Sedat Peker'den bahsetmişsiniz. Bu adam kim, tanımam. Onun söylediklerini veya açıklamalarını da görmedim.  Dolayısıyla bir yorum yapmayacağım. Ancak Türkiye'nin bir narko devleti olduğu konusu bir sır değildir. Bunu sizlerin de bilmesi lazım! Bütün dünya da biliyor. Kolombiya, Meksika ve Afganistan gibi ülkelerde uyuşturucu taciri çeteler, baronlar, karteller var ama o ülkelerde bile uyuşturucu trafiği bir devlet sektörü değildir.

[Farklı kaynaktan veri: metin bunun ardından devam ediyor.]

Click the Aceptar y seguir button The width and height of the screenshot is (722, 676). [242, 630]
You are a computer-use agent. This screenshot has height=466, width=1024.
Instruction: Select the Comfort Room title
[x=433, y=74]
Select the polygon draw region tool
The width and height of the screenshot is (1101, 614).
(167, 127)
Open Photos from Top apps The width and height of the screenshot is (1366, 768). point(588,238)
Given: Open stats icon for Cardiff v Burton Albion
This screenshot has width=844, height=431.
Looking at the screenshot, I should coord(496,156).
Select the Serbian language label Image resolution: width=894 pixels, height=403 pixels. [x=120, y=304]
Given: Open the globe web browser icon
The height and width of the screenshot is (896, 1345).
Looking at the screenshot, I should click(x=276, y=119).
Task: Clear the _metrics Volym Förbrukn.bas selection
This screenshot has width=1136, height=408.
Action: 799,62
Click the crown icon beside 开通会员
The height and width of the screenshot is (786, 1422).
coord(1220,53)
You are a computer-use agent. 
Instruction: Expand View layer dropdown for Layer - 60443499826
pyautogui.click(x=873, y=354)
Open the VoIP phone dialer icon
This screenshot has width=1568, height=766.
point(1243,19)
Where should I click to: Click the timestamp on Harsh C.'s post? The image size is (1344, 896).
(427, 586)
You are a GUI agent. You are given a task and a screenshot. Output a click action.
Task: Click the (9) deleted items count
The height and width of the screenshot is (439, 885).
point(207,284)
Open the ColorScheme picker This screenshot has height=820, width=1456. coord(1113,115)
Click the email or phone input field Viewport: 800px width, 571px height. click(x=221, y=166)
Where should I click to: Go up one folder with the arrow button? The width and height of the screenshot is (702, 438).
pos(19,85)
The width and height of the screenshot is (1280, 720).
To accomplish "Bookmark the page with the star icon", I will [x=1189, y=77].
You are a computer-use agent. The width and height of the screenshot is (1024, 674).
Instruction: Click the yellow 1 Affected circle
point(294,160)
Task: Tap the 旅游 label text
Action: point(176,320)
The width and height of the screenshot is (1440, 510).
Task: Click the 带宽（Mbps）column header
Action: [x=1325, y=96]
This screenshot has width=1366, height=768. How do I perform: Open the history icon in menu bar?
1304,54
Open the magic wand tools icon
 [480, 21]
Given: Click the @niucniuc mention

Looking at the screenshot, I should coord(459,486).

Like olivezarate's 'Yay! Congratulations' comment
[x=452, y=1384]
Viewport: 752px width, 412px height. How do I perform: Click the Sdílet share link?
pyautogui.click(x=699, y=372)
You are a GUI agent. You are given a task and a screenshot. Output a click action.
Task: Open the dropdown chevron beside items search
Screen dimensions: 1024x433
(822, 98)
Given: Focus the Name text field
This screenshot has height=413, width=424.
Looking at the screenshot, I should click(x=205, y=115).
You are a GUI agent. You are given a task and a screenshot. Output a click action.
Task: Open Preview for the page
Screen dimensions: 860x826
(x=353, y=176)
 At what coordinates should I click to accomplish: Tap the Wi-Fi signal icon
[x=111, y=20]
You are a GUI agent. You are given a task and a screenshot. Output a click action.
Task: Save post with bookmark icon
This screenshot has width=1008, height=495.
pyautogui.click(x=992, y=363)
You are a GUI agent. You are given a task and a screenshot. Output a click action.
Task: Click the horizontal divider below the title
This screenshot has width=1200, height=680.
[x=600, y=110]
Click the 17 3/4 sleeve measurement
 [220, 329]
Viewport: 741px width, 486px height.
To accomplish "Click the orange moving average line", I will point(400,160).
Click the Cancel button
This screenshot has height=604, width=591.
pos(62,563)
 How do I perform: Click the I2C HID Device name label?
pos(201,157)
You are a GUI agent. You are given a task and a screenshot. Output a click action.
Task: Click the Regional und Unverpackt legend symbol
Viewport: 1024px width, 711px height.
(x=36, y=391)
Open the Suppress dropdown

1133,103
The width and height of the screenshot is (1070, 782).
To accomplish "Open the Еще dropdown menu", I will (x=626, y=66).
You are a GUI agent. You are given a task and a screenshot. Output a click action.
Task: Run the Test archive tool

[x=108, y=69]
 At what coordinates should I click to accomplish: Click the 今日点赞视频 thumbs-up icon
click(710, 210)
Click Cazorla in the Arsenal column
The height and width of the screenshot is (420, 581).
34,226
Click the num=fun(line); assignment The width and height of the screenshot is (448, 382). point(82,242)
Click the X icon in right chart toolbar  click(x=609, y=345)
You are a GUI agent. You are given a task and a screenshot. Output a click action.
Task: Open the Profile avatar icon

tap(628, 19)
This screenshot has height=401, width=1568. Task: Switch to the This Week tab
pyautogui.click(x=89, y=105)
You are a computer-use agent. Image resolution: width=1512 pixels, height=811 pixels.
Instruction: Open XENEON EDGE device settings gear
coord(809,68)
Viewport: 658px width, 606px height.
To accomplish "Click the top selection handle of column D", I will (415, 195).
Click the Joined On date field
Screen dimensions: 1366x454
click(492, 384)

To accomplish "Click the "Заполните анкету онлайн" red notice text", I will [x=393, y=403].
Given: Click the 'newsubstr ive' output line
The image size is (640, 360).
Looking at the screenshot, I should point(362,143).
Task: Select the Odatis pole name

Türkiye'de uyuşturucu trafiği bir devlet sektörüdür. 

Bildiğiniz gibi Susurluk soruşturması esnasında Meclis Susurluk  Soruşturma Komisyonu Mesut Yılmaz’ın ifadesini aldığında Mesut Yılmaz çok net olarak, 'Bu uyuşturucu trafiği devletin kontrolünde yürütülüyor' dedi. Parantez içinde söylemedi, açık ve net söyledi. Bu ifade o raporda mevcut duruyor. Türkiye'de bu işi bir başbakandan daha iyi bilecek biri de olamaz. Ayrıca Susurluk Meclis Soruşturma raporu Veli Özdemir arkadaş tarafından kitaplaştırıldı. Öyle de ulaşabilirsiniz.  Ama o belgeler bizde de var. İsterseniz göndeririz sizlere. Devlet adına birileri yani Türkiye Devleti adına birileri şu çeteler var, bu mafya grubu var gibi açıklamalar yaparken yalan söylüyor. Türkiye Devleti adına birileri eğer bir şahsın mafyada onlarca adamı olduğunu biliyorsa onun bir suç örgütü olduğunu, cezayı müeyyide gerektirecek neden olduğunu ve tutuklanıp yargılanması gerektiğini bilmesi gerekir. Bunu açıklayan devlet birimleri bilerek yalan söylüyorlar ve halkın dikkatini kendi pisliklerinden uzaklaştırmayı amaçlıyorlar.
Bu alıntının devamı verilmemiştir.